*Источник*
----

Тоска Василия Васильевича была не «ко двору» в России начала ХХ в. Не «ко двору» 
она и в современном «обществе тотального зрелища». Слишком уж глубоко Розанов понимал 
слабость человека, его ничтожность пред лицом Бога и лицом Всеобщего Холода.
К тому же при всем своем бытовом лукавстве Василий Васильевич был слишком 
честным человеком. Мир оборотней, мир злобных личин, столь привычный для людей ХХ в. 
казался ему глубоко чужим. Он понимал (и принимал) искренние колебания человека, внезапные 
изменения его взглядов, но не принимал целенаправленного, злонамеренного коварства, 
лицемерия и лжи. 
Его собственное лукавство было ненамеренным, никогда в жизни Василию 
Васильевичу не удалось слукавить так, чтобы сделать удачный ход по службе, указать "услугу" 
влиятельному лицу и т.д. Василий Васильевич всегда "плыл по течению" собственной судьбы, и 
ему обычно не интересовало, совпадает ли его мнение с общественным. Если же он пытался 
подыграть обществу, говорить "в тон", то написанное выходило хуже, слабее, искусственней, 
чем шедшее из глубины.  И Розанов сам это чувствовал: «Нет, все-таки это было глупо и пошло 
издавать "Когда начальство ушло", -- и было изменою делу, изменою всей жизни печатать 
"Ослабнувший фетиш". Это было определенное дурное дело, и за это определенное "дурное 
дело" мне поделом досталось от П. С.
Чему я обрадовался, -- в мой возраст?? "Взыграл, яко теля" (теленок), когда побежали 
эти мальчишки (с флагами). "И я с вами"... Пошло. Глупо. И никакого оправдания.
Ненавижу эту мою книгу с красной обложкой и с виньеткой из Руссо (плагиат)».170
Василий Васильевич ясно понимал, что в деле Ющинского ему выгодней было бы 
занять сторону Бейлиса, встать на защиту "юдаизма"? Он прекрасно сознавал, что истинной 
силой в России того времени обладало не государство, а печать и мнение "образованного 
общества". И тем не менее Василий Васильевич говорил свое, говорил то, что хотел сказать, не 
обращая внимания на общество, цену которому знал слишком хорошо: «Как мне нравится 
Победоносцев, который на слова: «это вызовет дурные толки в обществ» остановился и – не 
плюнул, а как-то выпустил слюну на пол, растер и, ничего не сказав, пошел дальше».171 
Мироощущение Розанова было глубоко чуждо дореволюционной России. 
Понадобились годы советской действительности и десятилетия советской школы, чтобы 
привить русским инстинктивное отталкивание от того, что в XIX в. считалось «правильным», 
«классическим» и «прогрессивным».
В начале века слова Розанова о «вонючем разночинце» -- о Чернышевском, Белинском, 
Салтыкове-Щедрине, etc. -- казались возмутительной дерзостью, в конце века – безусловным 
мнением миллионов, с отвращением писавших обязательные сочинения на тему «Рахметов – 
особенный человек».

----

*Фрагменты записей*
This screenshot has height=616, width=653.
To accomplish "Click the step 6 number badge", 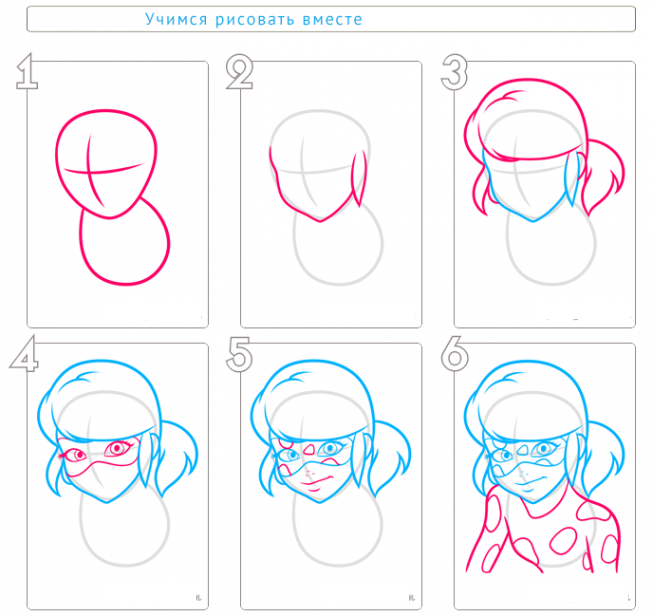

----

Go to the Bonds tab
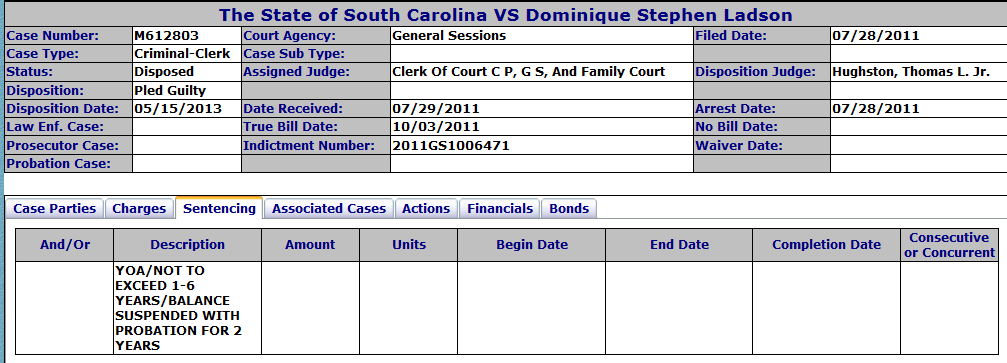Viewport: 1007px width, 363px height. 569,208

----

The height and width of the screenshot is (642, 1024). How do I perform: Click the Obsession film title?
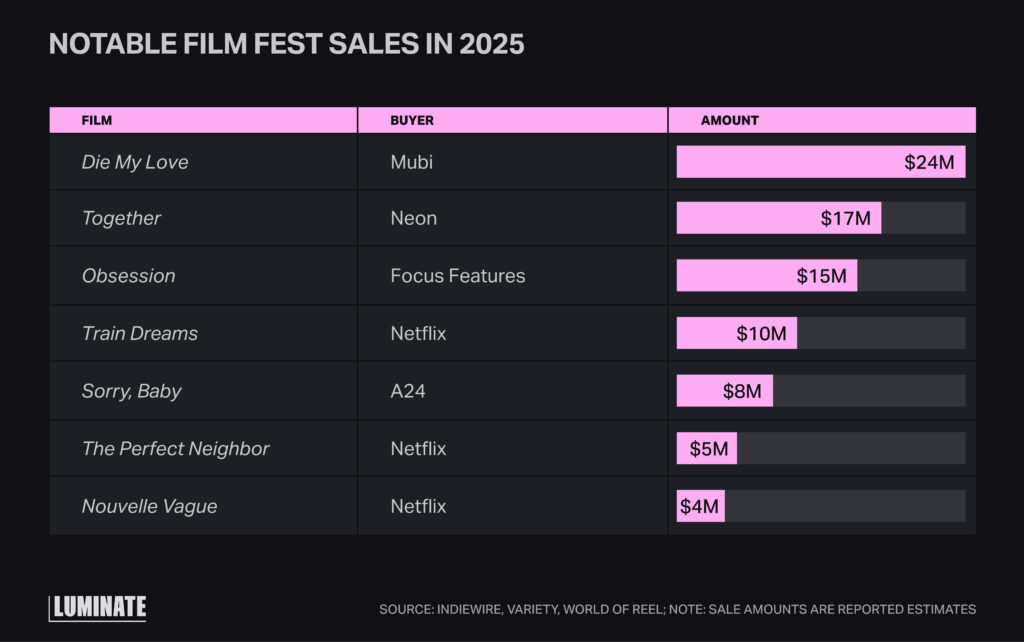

----

*Задание 1*
Назовите всех, кого текст о Розанове перечисляет по именам рядом со словами о «вонючем разночинце».
*Задание 2*
Ответьте кратко по тексту о Розанове:
(a) Что, согласно тексту, обладало истинной силой в России того времени вместо государства?
(b) Какие два издания Розанов сам называет глупым и пошлым делом и изменой?
(c) На какую тему в конце века писали обязательные сочинения?

*Полный ответ 1*
Чернышевский, Белинский, Салтыков-Щедрин.

*Полный ответ 2*
(a) Печать и мнение «образованного общества».
(b) «Когда начальство ушло» и «Ослабнувший фетиш».
(c) «Рахметов – особенный человек».